Normally my triathlon bike only gets to go out at the weekends - if at all - but I thought I would take her out during the week and, as a special treat, I would show her where I work. Not the most sensible plan to commute to work by bike given that I had a meeting planned to start at 7pm and perhaps even less so to go on a time trial bike with a disc wheel and tubular tires but, hey, it's what I most felt like doing trainingwise and, after all, it is my sabbatical and I'll do what I want to...

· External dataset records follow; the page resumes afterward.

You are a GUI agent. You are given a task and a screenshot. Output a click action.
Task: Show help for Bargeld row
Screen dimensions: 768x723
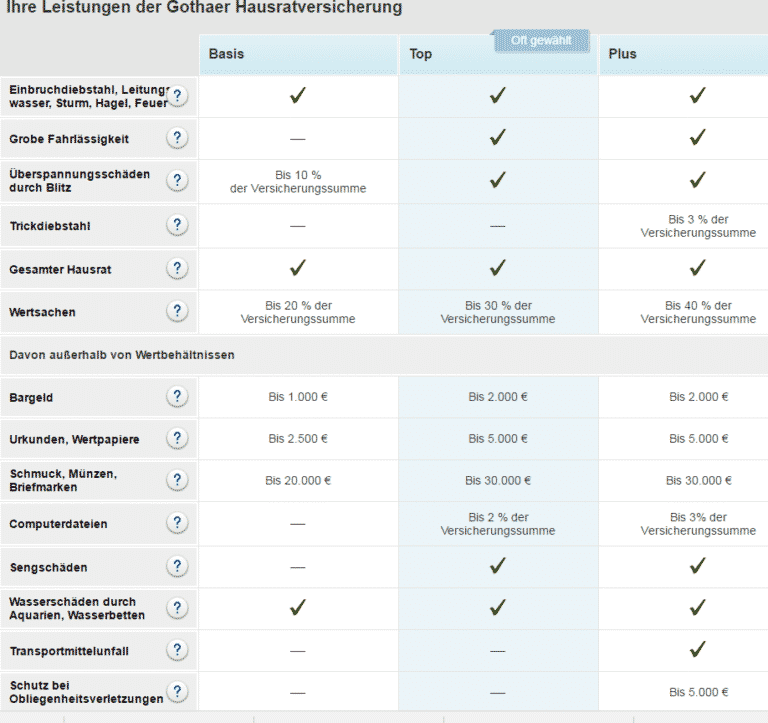coord(177,396)
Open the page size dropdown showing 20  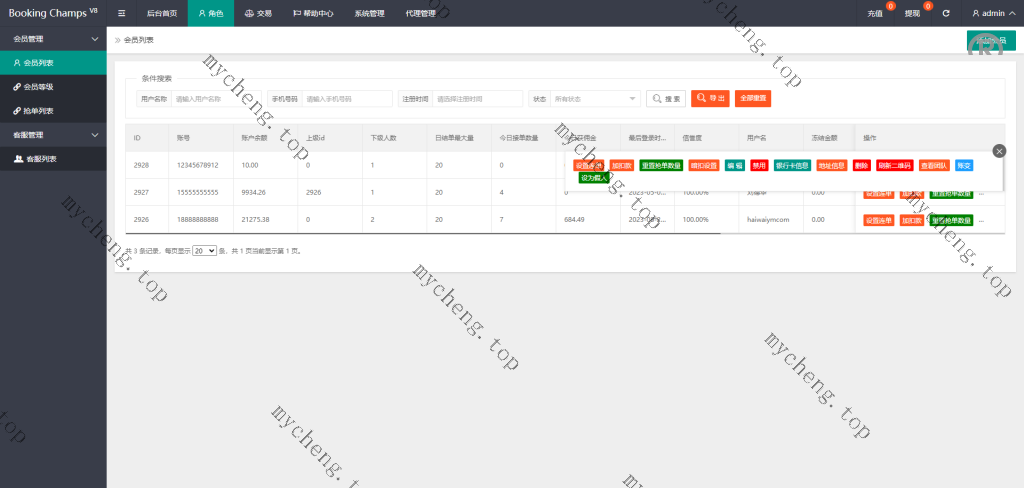(x=204, y=251)
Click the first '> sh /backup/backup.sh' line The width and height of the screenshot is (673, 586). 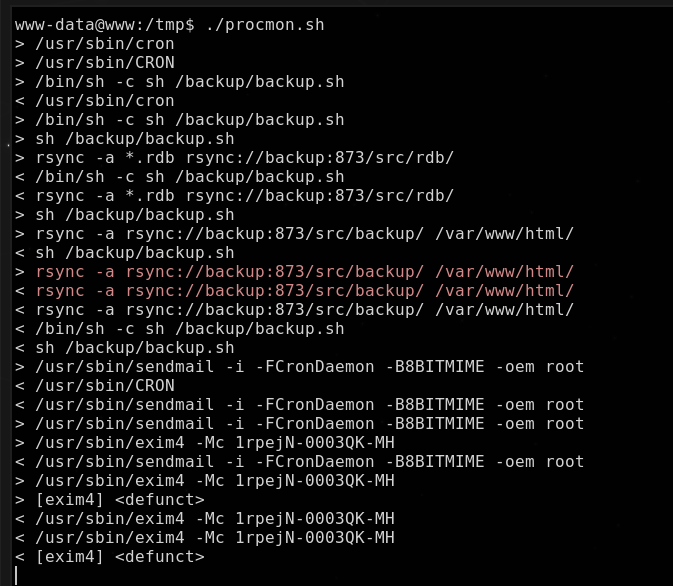(125, 139)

Another reason why it wasn't such a great idea was that it was a particularly windy day. At lunchtime I took her out for another spin - from Boadilla to Brunete and back. With the wind behind me on the way back there were times that I ran out of gears on the flat (and I'm running 53-12). At one point I overtook a "roadie" - one of those who are too cool to wear a helmet but too cold to not wear some kind of hat - and I obviously upset him because he made a show of sauntering past me on the next big hill which I was struggling to climb. I'll be honest - when I saw him in the distance I thought "Great! Someone to overtake" but I didn't (consciously) change my rhythm. I wonder why it is that road cyclists in particular are prone to "picarse" as we say in Spanish - or to succumb to the temptation to race each other. Imagine if you were jogging along and happened to pass another jogger only to find that two minutes later he was sprinting past you with a smile on his face trying not to breathe hard? I suppose it happens because as soon as you have something powerful between your legs your hormonal instincts take over.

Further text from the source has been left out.